Source code for process_improve.batch.data_input

"""
Getting data into the required format for use with this library.

There are 3 useful ways to represent batch data.

``dict``: as a Python dictionary. Example::

    data = {
        "batch 1": data frame with varying number of rows, but same number of columns,
        "batch 2": etc,
    }

The keys are unique identifiers for each batch, such as integers or strings.

``melt``: as a single Pandas data frame::

    data = pd.DataFrame(...)

Characteristics:

- very large number of rows, for all batches stacked vertically on top of each other
- some number of columns, one column per tag
- one column, usually called ``batch_id``, indicates what the batch number is for that row
- another column, usually called ``time``, indicates what the time is within that batch
- typically sorted, but does not have to be

``wide``: as a single Pandas data frame, as for the "melted" version, but pivoted instead.
These ``wide`` dataframes *always* have a multilevel column index to distinguish the tags
from the time. This representation is only valid for aligned data.
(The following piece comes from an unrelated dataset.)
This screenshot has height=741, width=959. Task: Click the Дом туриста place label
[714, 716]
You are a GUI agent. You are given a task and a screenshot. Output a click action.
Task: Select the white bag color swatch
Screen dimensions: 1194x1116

Example::

    data = pd.DataFrame(...)

Characteristics:

- each row is a unique batch number
- the multilevel column index has level 0 = column name, level 1 = aligned time
- only makes sense if the data are aligned (same number of elements in each level-1 index)
"""
from __future__ import annotations

import numpy as np
import pandas as pd



[docs]
def check_valid_batch_dict(in_dict: dict, no_nan: bool = False) -> bool:
    """Check if the incoming dictionary of batch data is a valid dictionary of data.

    Checks:
    1. All batches in the dictionary have the same number of columns.
    2. All columns are numeric.
    3. If `no_nan` is True, also checks that there are no NaNs.

    Parameters
    ----------
    in_dict : dict
        A dictionary of batch data.

    no_nan : bool
        If True, will also check that no missing values are present.


    Returns
    -------
    bool
        True, if it passes the checks.
    """
    assert len(in_dict) >= 1, "At least 1 batch is required in the dataframe dictionary."
    batch1 = in_dict[next(iter(in_dict.keys()))]
    base_columns = set(batch1.columns)
    check = True
    for bid, batch in in_dict.items():
        # Check 1
        check = check & (base_columns == set(batch.columns))
        assert check, (
            f"The column names must be the same in all batches. Differs in {bid}. Base "
            f"columns = {base_columns}; this batch has: {set(batch.columns)}"
        )

        # Check 2
        check *= batch.select_dtypes(include=[np.number]).shape[1] == batch.shape[1]
        assert check, f"All columns must be a numeric type. Differs in {bid}."

        # Check 3
        if no_nan:
            check *= batch.isna().values.sum() == 0
            assert check, f"No missing values allowed. Missing values found in {bid}."

    return bool(check)




[docs]
def dict_to_melted(
    in_df: pd.DataFrame,
    insert_batch_id_column: bool = True,
    insert_sequence_column: bool = False,
) -> pd.DataFrame:
    """Reverse of `melted_to_dict`."""
    batch_id_col = "batch_id"
    all_batches = []
    num_rows = 0
    for idx, (batch_id, batch) in enumerate(in_df.items()):
        if idx == 0:
            num_rows = batch.shape[0]
            sequence = np.arange(0, num_rows)
        assert num_rows == batch.shape[0], "All batches must have the same number of samples"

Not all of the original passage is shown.